== PROVIDED INFORMATION ==

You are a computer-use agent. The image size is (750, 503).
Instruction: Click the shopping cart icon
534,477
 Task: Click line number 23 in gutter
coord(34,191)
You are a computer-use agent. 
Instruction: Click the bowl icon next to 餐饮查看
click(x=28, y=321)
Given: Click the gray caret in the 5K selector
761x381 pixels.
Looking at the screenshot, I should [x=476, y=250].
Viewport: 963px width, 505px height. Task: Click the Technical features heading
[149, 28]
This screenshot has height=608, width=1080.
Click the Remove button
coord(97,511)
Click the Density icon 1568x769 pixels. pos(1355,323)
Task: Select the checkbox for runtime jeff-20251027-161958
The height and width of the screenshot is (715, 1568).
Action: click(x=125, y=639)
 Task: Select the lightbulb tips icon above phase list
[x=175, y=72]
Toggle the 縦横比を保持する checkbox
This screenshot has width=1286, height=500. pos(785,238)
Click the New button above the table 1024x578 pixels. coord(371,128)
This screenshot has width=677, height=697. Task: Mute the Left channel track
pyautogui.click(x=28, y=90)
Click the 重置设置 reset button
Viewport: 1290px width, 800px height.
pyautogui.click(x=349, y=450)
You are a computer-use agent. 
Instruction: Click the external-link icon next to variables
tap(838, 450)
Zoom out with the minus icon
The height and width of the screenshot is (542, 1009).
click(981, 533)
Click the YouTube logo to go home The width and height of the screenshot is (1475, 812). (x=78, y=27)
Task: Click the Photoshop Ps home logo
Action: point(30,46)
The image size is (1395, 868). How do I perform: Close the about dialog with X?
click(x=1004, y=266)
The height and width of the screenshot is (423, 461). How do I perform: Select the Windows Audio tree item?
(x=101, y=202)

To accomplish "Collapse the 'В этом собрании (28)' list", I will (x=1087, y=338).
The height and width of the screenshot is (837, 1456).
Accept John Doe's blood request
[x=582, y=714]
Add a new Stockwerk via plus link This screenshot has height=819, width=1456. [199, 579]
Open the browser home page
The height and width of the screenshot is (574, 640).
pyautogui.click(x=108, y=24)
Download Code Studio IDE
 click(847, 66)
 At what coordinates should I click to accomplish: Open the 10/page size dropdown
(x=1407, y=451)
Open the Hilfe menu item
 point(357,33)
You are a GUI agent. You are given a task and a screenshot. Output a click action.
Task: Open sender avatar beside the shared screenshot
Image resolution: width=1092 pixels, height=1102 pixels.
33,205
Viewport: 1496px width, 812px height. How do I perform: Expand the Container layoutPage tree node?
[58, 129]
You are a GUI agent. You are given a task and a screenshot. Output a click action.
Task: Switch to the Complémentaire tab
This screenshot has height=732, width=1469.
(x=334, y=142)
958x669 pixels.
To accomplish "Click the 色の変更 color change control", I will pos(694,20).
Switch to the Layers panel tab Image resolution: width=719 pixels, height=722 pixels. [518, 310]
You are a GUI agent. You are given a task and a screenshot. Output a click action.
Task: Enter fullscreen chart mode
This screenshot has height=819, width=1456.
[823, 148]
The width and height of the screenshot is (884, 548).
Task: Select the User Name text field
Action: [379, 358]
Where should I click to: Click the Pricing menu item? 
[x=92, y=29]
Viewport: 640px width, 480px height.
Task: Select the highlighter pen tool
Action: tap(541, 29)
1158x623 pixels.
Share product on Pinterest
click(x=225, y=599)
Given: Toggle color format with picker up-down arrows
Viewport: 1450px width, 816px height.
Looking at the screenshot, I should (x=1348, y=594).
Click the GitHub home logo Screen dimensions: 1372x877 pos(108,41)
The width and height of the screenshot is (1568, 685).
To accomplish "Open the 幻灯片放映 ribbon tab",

===

DIRECTIONS FOR THIS TASK:
Copy word for word the items from the very beginning through the line containing "[x=175, y=72]", with both of those lines included.

WORKED ANSWER:
You are a computer-use agent. The image size is (750, 503).
Instruction: Click the shopping cart icon
534,477
 Task: Click line number 23 in gutter
coord(34,191)
You are a computer-use agent. 
Instruction: Click the bowl icon next to 餐饮查看
click(x=28, y=321)
Given: Click the gray caret in the 5K selector
761x381 pixels.
Looking at the screenshot, I should [x=476, y=250].
Viewport: 963px width, 505px height. Task: Click the Technical features heading
[149, 28]
This screenshot has height=608, width=1080.
Click the Remove button
coord(97,511)
Click the Density icon 1568x769 pixels. pos(1355,323)
Task: Select the checkbox for runtime jeff-20251027-161958
The height and width of the screenshot is (715, 1568).
Action: click(x=125, y=639)
 Task: Select the lightbulb tips icon above phase list
[x=175, y=72]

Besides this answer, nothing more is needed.